A Marriage of Communication and Transactional Data
CRM is a collector of communication data as much as ERP is a collector of transactional data. When we have enough data, we can analyze it and use it to help make strategic decisions. We have strived for supply chain visibility for years now. Could an integrated CRM provide some of the visibility in question?
We already setup a trigger in our CRM to follow up on a prospect when they are likely to make a purchase. By integrating supply chain ERP with our CRM we can set a similar trigger to remind us to contact our supplier to be sure they have shipped our order. Those communications don’t have to be verbal. We could create automated emails or integrate with their systems to create direct alerts on their end.

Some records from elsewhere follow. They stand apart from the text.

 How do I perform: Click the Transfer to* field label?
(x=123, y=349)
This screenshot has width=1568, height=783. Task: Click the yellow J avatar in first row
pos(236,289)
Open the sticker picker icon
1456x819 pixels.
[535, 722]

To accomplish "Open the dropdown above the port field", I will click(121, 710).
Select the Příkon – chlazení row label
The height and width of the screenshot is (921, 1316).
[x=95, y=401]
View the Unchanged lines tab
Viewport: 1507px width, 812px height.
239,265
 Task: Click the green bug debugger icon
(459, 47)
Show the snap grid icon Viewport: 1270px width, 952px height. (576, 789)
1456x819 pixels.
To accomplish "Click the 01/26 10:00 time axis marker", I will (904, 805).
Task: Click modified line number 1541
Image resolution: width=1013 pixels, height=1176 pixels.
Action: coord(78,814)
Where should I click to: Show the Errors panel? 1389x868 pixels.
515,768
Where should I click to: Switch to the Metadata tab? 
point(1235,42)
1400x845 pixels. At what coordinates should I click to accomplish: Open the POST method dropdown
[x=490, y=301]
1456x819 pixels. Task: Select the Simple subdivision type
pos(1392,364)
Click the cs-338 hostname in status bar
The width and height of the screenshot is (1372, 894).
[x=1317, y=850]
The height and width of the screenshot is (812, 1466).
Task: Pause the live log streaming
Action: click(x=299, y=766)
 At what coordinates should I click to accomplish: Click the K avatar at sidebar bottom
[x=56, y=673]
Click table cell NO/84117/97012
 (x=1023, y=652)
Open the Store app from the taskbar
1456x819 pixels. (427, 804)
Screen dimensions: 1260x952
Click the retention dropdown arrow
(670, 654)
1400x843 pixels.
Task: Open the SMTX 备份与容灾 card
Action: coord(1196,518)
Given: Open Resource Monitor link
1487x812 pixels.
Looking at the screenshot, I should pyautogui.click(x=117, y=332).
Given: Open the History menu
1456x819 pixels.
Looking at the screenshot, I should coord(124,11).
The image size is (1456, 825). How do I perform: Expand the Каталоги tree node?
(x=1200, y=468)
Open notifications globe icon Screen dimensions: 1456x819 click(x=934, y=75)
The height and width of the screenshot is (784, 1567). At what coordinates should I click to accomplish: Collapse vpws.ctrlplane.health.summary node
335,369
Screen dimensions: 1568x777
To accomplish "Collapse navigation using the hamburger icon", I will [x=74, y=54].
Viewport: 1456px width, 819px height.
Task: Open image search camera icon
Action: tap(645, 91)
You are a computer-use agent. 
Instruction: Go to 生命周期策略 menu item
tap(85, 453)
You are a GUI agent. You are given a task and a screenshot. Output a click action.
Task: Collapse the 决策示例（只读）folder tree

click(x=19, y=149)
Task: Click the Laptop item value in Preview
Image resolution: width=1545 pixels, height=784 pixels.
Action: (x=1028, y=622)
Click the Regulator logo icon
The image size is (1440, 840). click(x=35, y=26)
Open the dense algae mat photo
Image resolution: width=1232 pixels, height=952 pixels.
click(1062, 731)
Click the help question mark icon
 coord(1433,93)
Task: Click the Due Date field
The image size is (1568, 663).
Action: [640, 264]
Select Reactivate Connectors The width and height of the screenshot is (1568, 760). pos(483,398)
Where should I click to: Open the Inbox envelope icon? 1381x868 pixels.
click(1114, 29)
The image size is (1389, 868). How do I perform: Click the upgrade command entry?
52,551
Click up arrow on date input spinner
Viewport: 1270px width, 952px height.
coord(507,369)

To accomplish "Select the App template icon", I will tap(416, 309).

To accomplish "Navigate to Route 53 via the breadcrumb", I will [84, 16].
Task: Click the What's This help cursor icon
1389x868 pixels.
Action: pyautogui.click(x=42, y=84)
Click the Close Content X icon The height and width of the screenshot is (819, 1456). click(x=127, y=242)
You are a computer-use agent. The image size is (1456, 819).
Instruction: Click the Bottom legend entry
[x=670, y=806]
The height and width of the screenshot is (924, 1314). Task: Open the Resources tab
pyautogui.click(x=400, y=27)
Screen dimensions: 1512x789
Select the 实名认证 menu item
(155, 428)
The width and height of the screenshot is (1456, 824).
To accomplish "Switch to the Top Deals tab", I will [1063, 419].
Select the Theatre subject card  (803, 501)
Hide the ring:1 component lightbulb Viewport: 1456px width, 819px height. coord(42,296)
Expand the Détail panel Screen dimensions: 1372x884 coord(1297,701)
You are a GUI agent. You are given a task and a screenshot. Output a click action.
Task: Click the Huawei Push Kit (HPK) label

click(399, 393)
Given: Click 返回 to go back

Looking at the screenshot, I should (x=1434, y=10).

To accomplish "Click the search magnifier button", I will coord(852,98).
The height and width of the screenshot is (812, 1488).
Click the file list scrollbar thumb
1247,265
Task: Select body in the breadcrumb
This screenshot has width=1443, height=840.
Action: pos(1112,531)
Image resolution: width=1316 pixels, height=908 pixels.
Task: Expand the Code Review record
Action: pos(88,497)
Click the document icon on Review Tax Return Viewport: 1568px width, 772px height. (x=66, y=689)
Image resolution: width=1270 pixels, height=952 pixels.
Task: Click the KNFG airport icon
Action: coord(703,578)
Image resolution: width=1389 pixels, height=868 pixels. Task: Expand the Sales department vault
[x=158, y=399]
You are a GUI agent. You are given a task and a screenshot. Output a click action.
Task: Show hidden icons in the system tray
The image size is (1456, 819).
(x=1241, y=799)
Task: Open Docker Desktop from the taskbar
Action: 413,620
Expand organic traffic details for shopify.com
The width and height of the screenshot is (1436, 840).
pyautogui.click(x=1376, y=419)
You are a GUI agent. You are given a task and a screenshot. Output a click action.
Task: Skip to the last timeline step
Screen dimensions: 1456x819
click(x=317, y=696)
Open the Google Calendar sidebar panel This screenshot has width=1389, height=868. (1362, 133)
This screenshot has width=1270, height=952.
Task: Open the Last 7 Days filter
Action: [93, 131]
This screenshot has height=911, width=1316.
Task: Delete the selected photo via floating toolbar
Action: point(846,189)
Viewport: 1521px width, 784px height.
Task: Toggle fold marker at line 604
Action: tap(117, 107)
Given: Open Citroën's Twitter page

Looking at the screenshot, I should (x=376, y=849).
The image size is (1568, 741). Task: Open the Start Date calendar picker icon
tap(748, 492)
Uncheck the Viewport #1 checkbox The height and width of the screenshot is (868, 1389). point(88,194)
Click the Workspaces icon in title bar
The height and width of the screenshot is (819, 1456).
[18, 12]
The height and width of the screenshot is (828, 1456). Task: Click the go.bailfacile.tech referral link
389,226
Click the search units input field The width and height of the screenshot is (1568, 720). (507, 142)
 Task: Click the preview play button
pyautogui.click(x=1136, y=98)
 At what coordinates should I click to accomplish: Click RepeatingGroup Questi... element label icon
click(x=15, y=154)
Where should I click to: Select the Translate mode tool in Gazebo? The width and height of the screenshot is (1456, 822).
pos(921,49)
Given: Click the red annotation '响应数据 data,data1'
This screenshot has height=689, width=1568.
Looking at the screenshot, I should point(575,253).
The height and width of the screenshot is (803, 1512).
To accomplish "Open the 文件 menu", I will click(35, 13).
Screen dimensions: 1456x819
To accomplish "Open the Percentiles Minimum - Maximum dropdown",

Using CRM to Manage Supply Chain Complexity
Highly outsourced businesses already use CRM to communicate. Their design work is done by a contractor in one country and manufacturing done in another. They use a 3PL to warehouse and manage customer shipments and hire yet another business to keep the general ledger.
Supply chains can be every bit as complex. Our customer sends specifications for an item. We integrate those specifications into our processes. That communication might take place through ERP with the help of a purchase order / sales order link. CRM can handle the same communications. We can send the data files or drawings to our supplier and because we use CRM to manage these supply chain tasks, we have the added benefit of knowing the communications are received and we can ping for regular updates through the system.
Use the best tool for the job. Use supply chain management to control product flow. Use ERP to control transaction and financial flows. Use CRM to control communications flow. Use them together to maximize system ROI.